Pengamat Pasar Modal Rivan Kurniawan menjelaskan salah satu faktor memengaruhi lambatnya pergerakan harga saham emiten batu bara adalah isu environmental, social, and governance (ESG).
Menurutnya, di beberapa negara isu ESG sudah menjadi perhatian yang mengarah ke energi yang lebih ramah lingkungan salah satunya Indonesia.
"Kalau kita lihat dari helicopter view-nya, banyak negara termasuk Indonesia mengarah ke energi yang terbarukan tapi waktunya tidak dalam waktu dekat," jelas Rivan dalam unggahan YouTube pribadinya, dikutip Kamis (22/7/2021).
Rivan menjelaskan Indonesia sendiri baru menargetkan energi terbarukan mencapai 50 persen pada 2050, artinya masih ada waktu 30 tahun menuju target tersebut.
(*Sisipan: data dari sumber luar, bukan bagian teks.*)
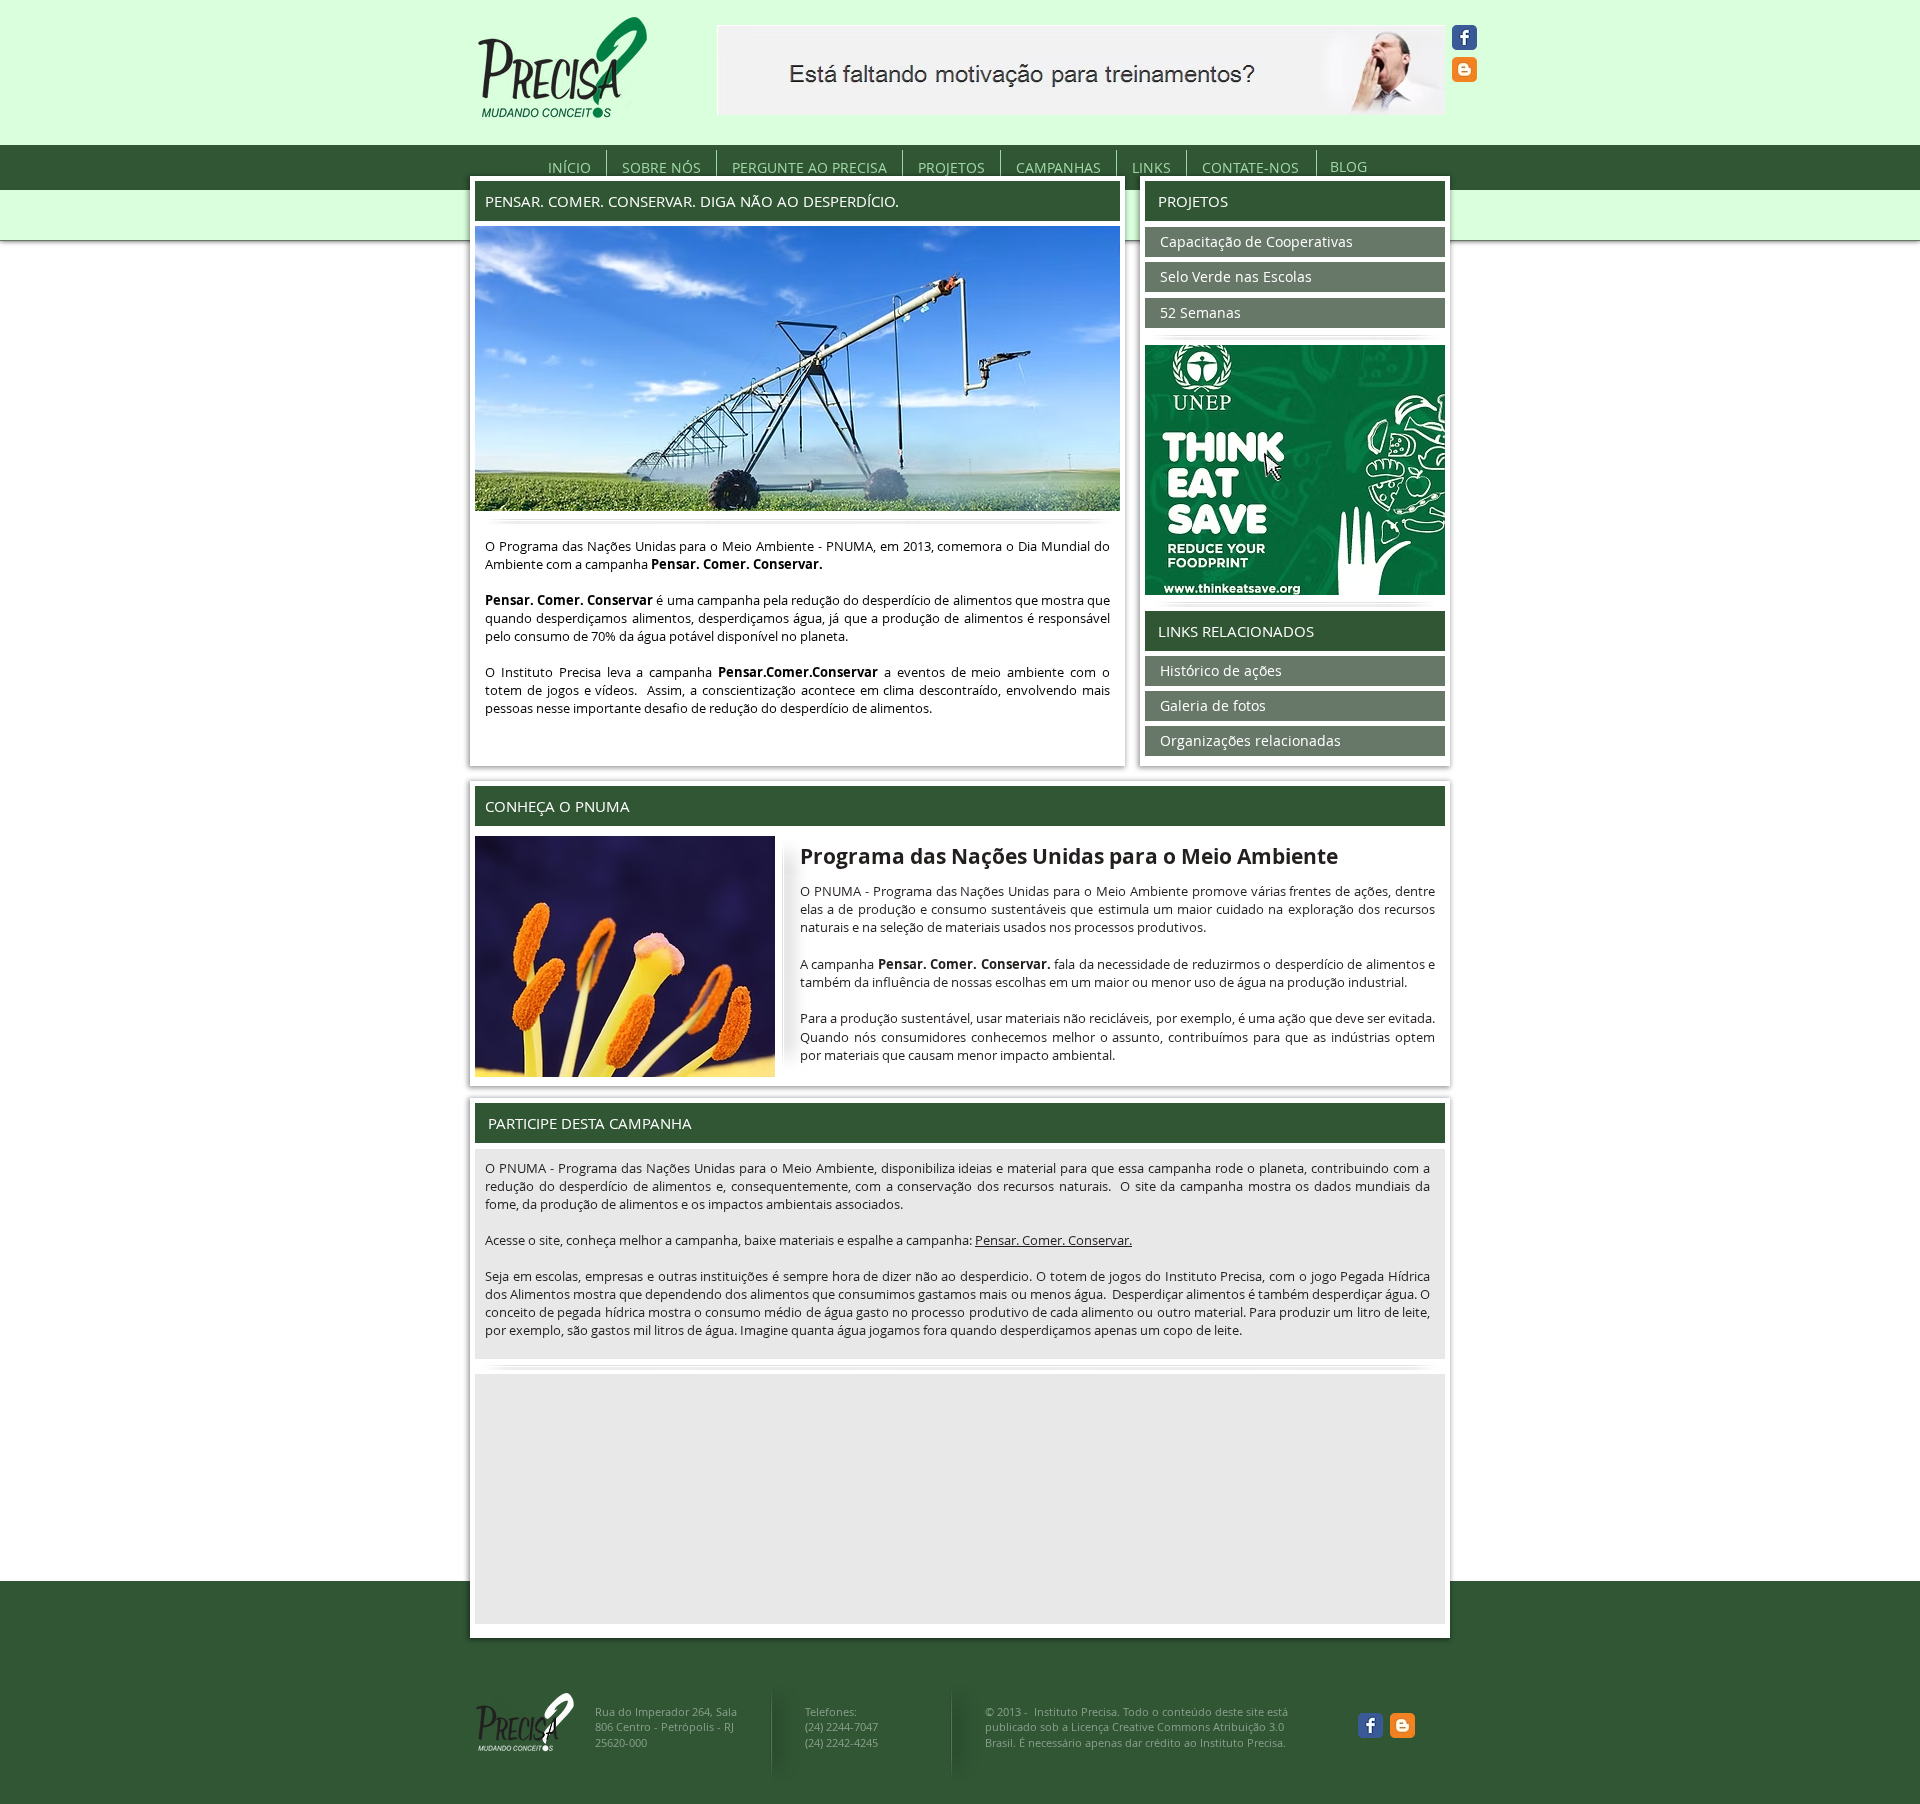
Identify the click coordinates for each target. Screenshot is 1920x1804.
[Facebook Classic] (1464, 37)
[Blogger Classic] (1464, 69)
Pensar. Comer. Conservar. (1053, 1240)
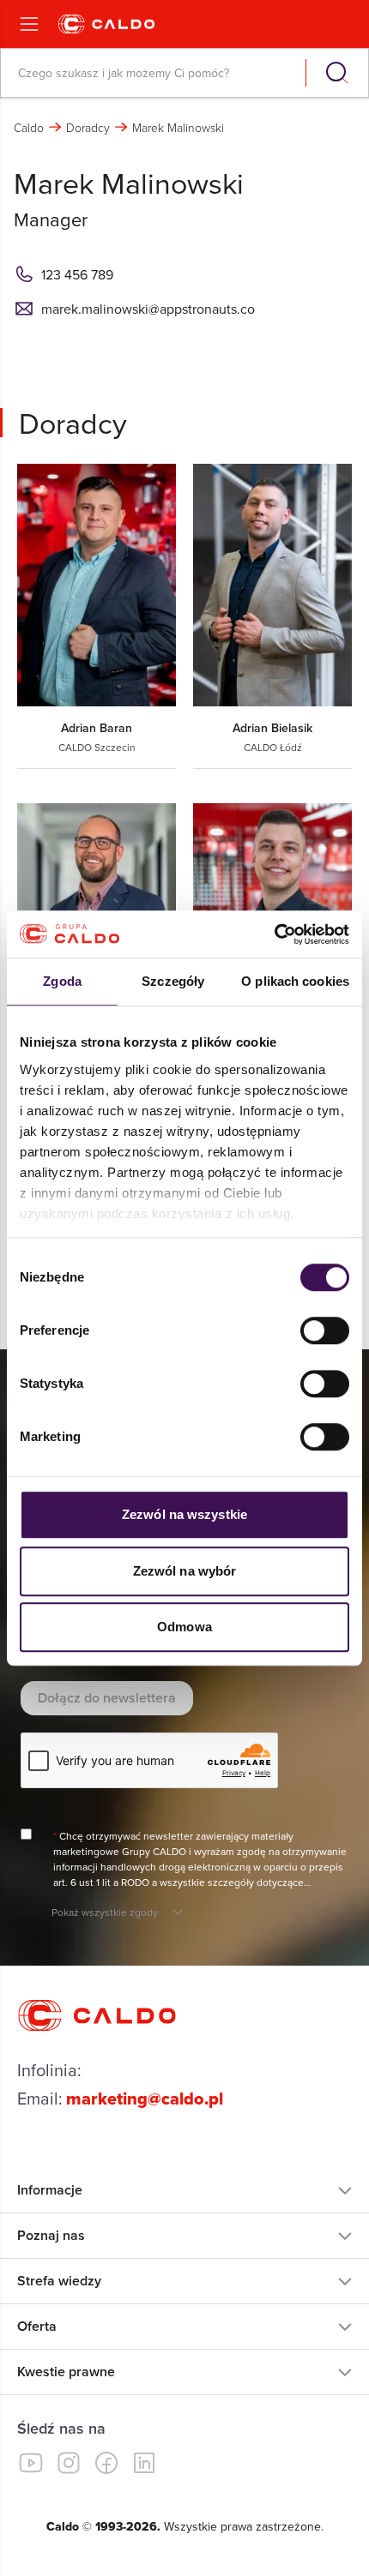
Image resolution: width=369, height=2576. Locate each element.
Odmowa (184, 1626)
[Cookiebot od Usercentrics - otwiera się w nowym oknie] (274, 934)
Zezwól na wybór (185, 1571)
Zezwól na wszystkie (184, 1514)
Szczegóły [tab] (173, 981)
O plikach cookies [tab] (295, 981)
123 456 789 (77, 274)
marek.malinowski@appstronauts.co (148, 308)
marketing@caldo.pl (144, 2098)
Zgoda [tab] (62, 981)
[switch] (324, 1330)
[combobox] (155, 73)
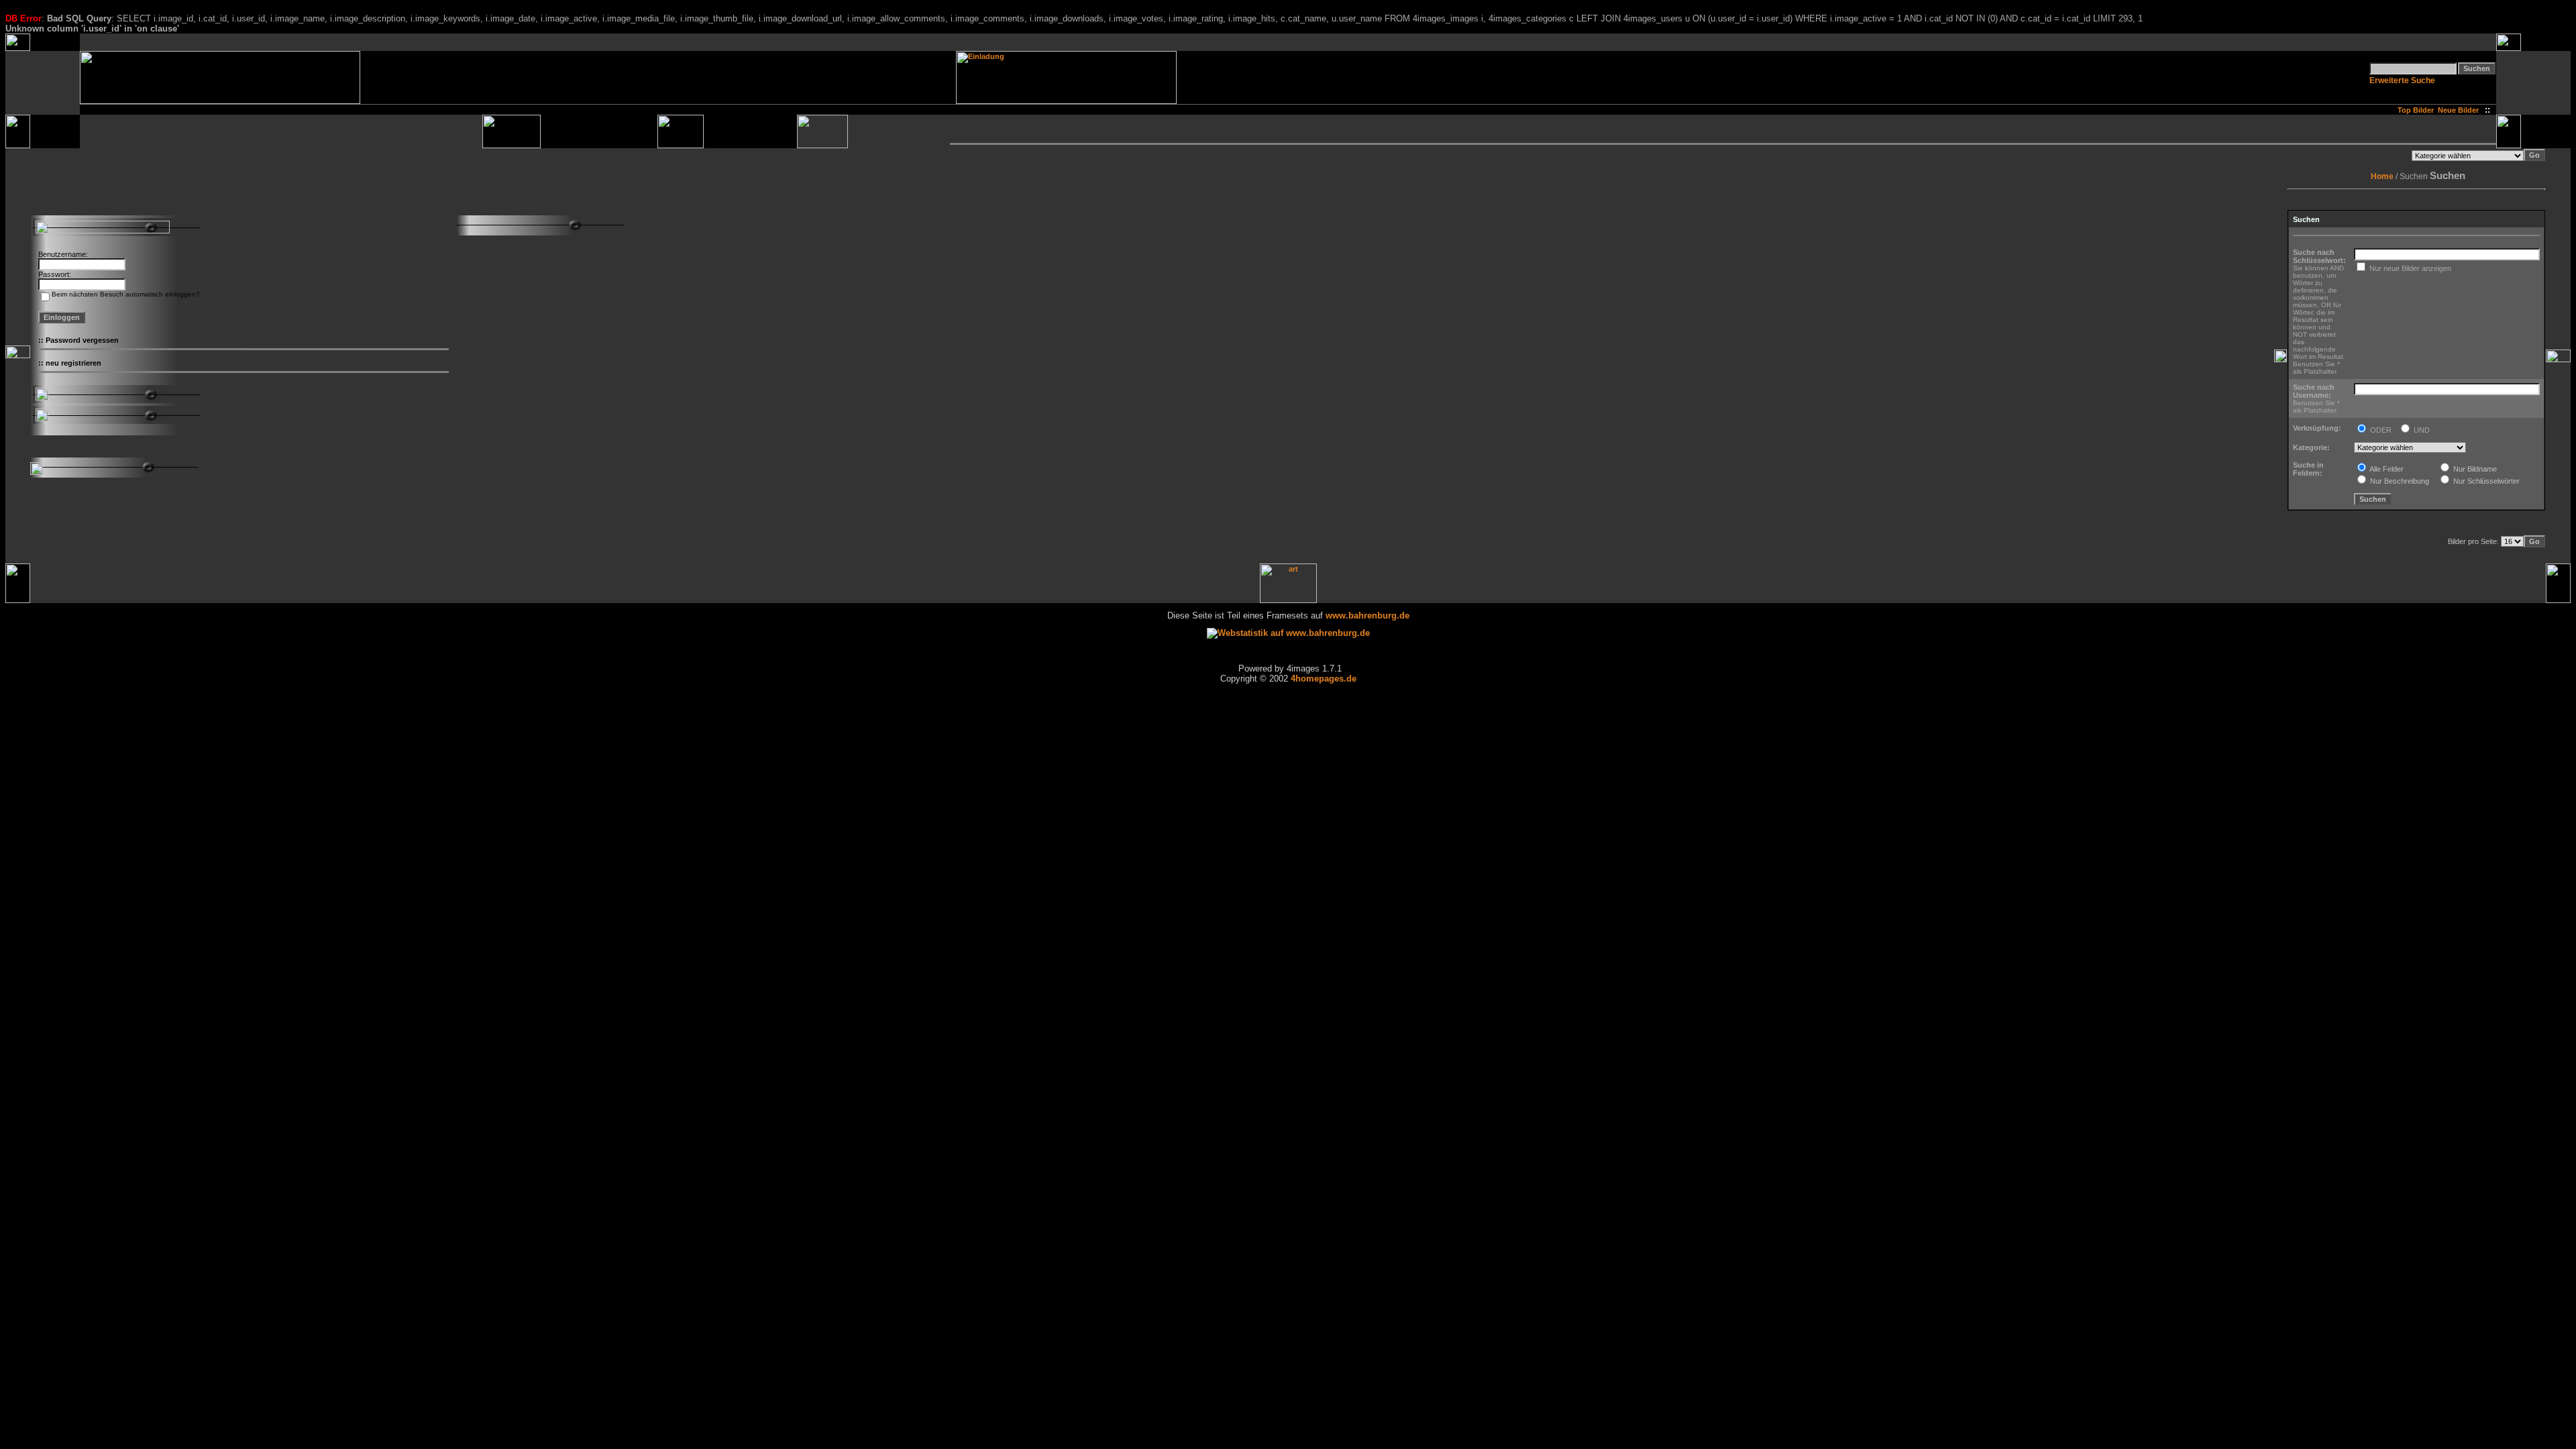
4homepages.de (1323, 679)
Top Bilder (2416, 110)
Dia memperkirakan akan ada waktunya batu bata tergantikan dalam waktu yang lama tetapi tidak dalam waktu dekat.
"Kita pun kalau mau ke emiten batu bara juga tidak berencana untuk hold sampai jangka waktu yang panjang tapi lebih mengarah ke momentum," imbuhnya.
Baca Juga
Selain isu ESG, Rivan mengatakan kinerja emiten baru bara seperti ADRO, PTBA, HRUM, dan INDY pada kuartal I/2021 dari pencapaian labanya masih jauh di bawah 2020.
Menurutnya, pencapaian tersebut adalah hal yang wajar karena kenaikan dari average selling price dari perusahaan tersebut belum sepenuhnya tercermin di kuartal I/2021.
"Kalau dilihat harga kenaikan batu bara ada di April dan Juni sehingga estimasinya kenaikan harga batu bara mulai tercermin di laporan keuangan pada Kuartal II/2021 dan Kuartal III/2021," pungkasnya.
Investor yang dikenal menerapkan value investing ini memperkirakan pendapatan emiten baru bara di Kuartal II/2021 dan Kuartal III/2021 mulai meningkat sehingga dapat mendongkrak harga sahamnya.
Sebelumnya, pergerakan harga batu bara acuan (HBA) menembus US$115,35 per ton pada Juli 2021, naik US$15,02 per ton dari posisi Juni 2021 yang mencapai US$100,33 per ton. Peningkatan itu membuat HBA Juli mencetak rekor tertinggi sejak Desember 2011, yaitu US$112,67 per ton.
Sementara itu, pada akhir sesi I pukul 11.30, saham ADRO terpantau naik 6,45 persen ke level Rp1.320 per saham. Namun, sejak awal tahun (year-to-date/ytd) saham ADRo masih melemah 7,69 persen.
Sementara itu, saham PTBA menguat 5,63 persen ke Rp2.250 hari ini, tetapi masih melemah 19,93 persen sejak awal 2021.
Di sisi lain, saham HRUM naik 4,15 persen menjadi Rp5.650 per saham dan telah menguat 89,6 persen sejak awal tahun, sedangkan saham INDY menguat 8,05 persen ke Rp1.410 per saham, tetapi masih terkoreksi 18,5 persen ytd.